Construction of Co₄ Atomic Clusters to Enable Fe-N₄ Motifs with Highly Active and Durable Oxygen Reduction Performance

Fe-N-C catalysts with single-atom Fe-N-4 configurations are highly needed owing to the high activity for oxygen reduction reaction (ORR). However, the limited intrinsic activity and dissatisfactory durability have significantly restrained the practical application of proton-exchange membrane fuel cells (PEMFCs). Here, we demonstrate that constructing adjacent metal atomic clusters (ACs) is effective in boosting the ORR performance and stability of Fe-N-4 catalysts.
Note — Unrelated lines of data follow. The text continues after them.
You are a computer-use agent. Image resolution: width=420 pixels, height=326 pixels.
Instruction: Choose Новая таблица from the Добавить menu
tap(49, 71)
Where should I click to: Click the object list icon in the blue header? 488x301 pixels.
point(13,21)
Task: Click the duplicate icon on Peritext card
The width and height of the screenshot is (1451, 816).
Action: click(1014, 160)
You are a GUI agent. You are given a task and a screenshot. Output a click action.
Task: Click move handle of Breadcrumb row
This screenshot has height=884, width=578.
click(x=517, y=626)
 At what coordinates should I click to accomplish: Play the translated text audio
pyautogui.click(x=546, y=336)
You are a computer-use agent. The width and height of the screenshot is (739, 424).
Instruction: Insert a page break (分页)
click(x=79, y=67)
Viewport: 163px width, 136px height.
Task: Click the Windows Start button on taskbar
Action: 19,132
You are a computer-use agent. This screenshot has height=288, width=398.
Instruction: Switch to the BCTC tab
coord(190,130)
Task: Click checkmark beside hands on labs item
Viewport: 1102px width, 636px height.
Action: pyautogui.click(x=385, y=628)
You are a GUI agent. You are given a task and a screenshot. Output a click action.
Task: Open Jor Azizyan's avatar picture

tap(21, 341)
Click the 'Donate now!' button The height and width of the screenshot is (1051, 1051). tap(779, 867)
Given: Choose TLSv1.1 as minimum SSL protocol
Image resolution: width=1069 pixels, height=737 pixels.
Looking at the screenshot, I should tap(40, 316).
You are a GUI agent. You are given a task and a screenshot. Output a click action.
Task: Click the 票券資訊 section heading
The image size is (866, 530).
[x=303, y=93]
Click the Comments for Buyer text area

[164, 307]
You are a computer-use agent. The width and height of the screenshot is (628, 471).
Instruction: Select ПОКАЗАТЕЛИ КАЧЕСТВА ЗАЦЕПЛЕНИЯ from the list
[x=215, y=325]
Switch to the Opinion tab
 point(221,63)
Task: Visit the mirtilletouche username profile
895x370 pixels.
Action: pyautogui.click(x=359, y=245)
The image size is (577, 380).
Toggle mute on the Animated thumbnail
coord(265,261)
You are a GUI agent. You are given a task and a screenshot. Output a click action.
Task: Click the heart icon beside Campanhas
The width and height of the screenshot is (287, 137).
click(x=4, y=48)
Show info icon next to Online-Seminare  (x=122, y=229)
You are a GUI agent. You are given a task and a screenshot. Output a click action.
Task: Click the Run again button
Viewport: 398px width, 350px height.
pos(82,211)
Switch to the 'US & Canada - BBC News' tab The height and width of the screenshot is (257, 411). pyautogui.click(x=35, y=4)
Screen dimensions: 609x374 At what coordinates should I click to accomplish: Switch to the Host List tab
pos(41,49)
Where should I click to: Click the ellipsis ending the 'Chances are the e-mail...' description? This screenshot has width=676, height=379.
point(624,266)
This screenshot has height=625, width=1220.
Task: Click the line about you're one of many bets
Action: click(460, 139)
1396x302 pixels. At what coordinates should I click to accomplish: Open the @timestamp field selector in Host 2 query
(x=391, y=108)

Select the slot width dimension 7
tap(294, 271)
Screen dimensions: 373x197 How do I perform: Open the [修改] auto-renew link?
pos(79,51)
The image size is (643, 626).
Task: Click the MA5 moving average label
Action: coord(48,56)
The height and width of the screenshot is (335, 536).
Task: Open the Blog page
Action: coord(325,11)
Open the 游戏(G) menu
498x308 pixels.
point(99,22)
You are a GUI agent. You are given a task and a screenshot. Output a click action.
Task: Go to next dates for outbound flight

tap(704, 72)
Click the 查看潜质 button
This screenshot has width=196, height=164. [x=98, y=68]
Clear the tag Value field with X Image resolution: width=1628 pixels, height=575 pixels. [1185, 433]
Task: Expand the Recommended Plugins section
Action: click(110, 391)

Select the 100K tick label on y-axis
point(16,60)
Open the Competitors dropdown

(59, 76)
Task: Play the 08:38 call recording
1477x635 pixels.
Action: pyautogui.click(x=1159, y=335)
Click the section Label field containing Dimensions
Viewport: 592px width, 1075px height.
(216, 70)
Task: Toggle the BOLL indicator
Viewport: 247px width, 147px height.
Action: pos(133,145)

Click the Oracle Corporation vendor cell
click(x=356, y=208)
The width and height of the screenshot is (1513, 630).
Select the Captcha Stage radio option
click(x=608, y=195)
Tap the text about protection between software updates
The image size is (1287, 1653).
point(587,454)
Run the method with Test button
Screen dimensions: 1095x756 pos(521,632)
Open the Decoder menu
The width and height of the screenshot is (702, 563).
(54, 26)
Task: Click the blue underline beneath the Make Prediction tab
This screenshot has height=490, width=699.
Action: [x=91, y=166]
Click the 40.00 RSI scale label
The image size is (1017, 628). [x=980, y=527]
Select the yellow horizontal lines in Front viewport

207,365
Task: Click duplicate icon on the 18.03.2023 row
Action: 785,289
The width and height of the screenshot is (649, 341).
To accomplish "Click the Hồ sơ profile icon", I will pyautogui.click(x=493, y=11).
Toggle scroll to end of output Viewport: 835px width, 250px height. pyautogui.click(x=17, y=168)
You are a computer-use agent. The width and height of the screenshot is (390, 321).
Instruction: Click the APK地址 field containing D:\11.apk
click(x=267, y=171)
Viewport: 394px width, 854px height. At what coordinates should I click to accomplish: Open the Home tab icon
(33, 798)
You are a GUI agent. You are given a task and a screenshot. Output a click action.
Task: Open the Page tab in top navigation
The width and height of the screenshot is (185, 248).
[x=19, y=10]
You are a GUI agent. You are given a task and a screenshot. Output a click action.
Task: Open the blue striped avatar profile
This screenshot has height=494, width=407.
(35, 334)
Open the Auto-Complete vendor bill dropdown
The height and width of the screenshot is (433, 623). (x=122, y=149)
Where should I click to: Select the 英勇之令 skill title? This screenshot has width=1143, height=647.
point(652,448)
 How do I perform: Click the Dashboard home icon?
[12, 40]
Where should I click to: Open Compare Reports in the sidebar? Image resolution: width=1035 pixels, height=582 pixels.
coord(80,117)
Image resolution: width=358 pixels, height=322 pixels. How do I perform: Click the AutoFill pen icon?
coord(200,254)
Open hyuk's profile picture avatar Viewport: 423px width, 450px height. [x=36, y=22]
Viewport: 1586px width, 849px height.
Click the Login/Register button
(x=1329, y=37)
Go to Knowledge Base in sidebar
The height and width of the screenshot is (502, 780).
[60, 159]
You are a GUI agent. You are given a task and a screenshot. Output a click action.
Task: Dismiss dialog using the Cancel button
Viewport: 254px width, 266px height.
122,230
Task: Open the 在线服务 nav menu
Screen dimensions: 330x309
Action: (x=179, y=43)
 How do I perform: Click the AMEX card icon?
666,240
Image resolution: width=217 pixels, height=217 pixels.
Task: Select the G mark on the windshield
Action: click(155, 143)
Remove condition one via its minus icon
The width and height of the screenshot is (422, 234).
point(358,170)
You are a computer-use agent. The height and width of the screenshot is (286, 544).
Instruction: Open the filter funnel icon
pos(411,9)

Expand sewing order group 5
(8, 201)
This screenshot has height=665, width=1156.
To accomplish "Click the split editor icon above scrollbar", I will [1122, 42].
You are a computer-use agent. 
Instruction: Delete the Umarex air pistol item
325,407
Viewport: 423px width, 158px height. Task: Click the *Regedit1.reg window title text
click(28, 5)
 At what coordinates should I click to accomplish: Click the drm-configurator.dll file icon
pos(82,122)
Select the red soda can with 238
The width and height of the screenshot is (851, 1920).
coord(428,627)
The integration of Fe-N-4 configurations with highly uniform Co-4 ACs on the N-doped carbon substrate (Co-4@/Fe-1@NC) is realized through a "pre-constrained" strategy using Co-4 molecular clusters and Fe(acac)(3) implanted carbon precursors. The as-developed Co-4@/Fe-1@NC catalyst exhibits excellent ORR activity with a half-wave potential (E-1/2) of 0.835 V vs. RHE in acidic media and a high peak power density of 840 mW cm(-2) in a H-2-O-2 fuel cell test. First-principles calculations further clarify the ORR catalytic mechanism on the identified Fe-N-4 that modified with Co-4 ACs. This work provides a viable strategy for precisely establishing atomically dispersed polymetallic centers catalysts for efficient energy-related catalysis.